Armen declined to talk about the suggestion that Merck received special treatment, but said the agency’s decision “results in a monopoly and lack of access for patients.”

“We have a safe product and patients should have this choice. And I think the FDA has unfortunately blocked that choice. And that allows the big companies to continue to monopolize the market at their cost,” he said.

In another turn of the story, Armen said in his letter dated Oct. 18 that Agenus expects the benefit of overall survival to be confirmed in a phase 3 confirmatory trial. But in the released statement this morning, the company said the study, called BRAVA, would be halted.

Canceling the trial will save Agenus $ 100 million in R&D expenses.

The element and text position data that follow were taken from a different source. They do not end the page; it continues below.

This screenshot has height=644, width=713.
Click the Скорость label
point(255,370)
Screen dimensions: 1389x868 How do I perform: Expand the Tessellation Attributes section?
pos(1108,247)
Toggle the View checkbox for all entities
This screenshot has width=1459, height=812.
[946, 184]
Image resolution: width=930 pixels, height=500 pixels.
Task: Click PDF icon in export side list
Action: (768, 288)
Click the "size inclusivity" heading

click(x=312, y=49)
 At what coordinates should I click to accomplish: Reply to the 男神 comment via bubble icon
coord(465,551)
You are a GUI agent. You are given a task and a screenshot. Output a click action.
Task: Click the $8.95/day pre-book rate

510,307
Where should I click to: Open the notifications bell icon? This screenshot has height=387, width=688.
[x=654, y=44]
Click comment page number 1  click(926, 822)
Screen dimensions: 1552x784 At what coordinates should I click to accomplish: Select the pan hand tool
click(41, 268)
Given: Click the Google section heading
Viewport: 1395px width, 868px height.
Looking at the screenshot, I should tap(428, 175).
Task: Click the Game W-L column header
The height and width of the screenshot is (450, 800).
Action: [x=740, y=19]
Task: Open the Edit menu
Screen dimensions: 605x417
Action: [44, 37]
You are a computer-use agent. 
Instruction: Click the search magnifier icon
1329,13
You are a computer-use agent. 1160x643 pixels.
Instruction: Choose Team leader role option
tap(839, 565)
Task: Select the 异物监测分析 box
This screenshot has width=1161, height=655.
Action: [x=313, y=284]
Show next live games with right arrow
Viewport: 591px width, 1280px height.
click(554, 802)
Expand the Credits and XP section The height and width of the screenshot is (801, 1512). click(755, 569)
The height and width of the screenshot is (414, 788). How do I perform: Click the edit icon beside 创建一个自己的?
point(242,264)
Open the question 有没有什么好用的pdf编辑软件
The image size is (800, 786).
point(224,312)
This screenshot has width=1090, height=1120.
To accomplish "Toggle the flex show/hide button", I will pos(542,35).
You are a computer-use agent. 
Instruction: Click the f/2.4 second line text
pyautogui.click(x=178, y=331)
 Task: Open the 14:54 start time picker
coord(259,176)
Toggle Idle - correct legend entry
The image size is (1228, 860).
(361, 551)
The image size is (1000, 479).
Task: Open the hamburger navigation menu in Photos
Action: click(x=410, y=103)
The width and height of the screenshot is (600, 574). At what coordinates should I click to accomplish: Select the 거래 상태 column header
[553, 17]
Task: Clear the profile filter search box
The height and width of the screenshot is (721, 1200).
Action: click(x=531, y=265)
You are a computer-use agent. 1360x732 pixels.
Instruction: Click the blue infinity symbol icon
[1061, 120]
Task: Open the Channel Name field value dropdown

Biotechnology will, however, pursue combined trials combining therapy with the anti-CTLA-4 antibody AGEN1181 in several types of tumors.

RELATED: ESMO: Merck Details Keytruda’s Victory Over Cervical Cancer Survival

Agenus will make balstilimab available to patients with cervical cancer through an expanded access program at this time, with priority given to patients enrolled in the BRAVA trial.

The loss of the indication will have a profound effect on Agenus, who calls balstilimab one of its flagship programs.

“Balstilimab has demonstrated clinically significant activity and an excellent safety profile in second-line cervical cancer, including in PD-L1 negative patients, who are not eligible for anti- Standard PD-1, which makes the decision to opt out so difficult for us, ”Agenus chief medical officer Steven O’Day, MD, said in the statement.

Speaking to investors on a conference call this morning, Armen said the company has a quarter of a billion dollars in cash to “bridge any process to a major business development transaction.” When asked what might happen next, Armen said he had “a number of discussions” about the company’s pipeline. He expects one or more deals to be announced in the next three to five months.

One of those deals could involve Agenus’ next-generation CTLA-4 therapy and “could be a very, very substantial injection of money,” Armen said. This treatment is currently in a phase 2 trial.

Armen said the FDA decision provided lessons for the company as it reviews the rest of the pipeline. He now knows his team can overcome inspections and other regulatory hurdles to get a drug close to approval: “Just because the line was moved in a race doesn’t mean we didn’t run the race properly. “

Agenus shares were trading down 27% around 10:43 am ET on Friday at $ 3.73, from a previous close of $ 5.13.

Editor’s Note: This story was updated at 10:45 a.m. ET on October 22 to include additional comments from Agenus CEO Garo Armen, Ph.D.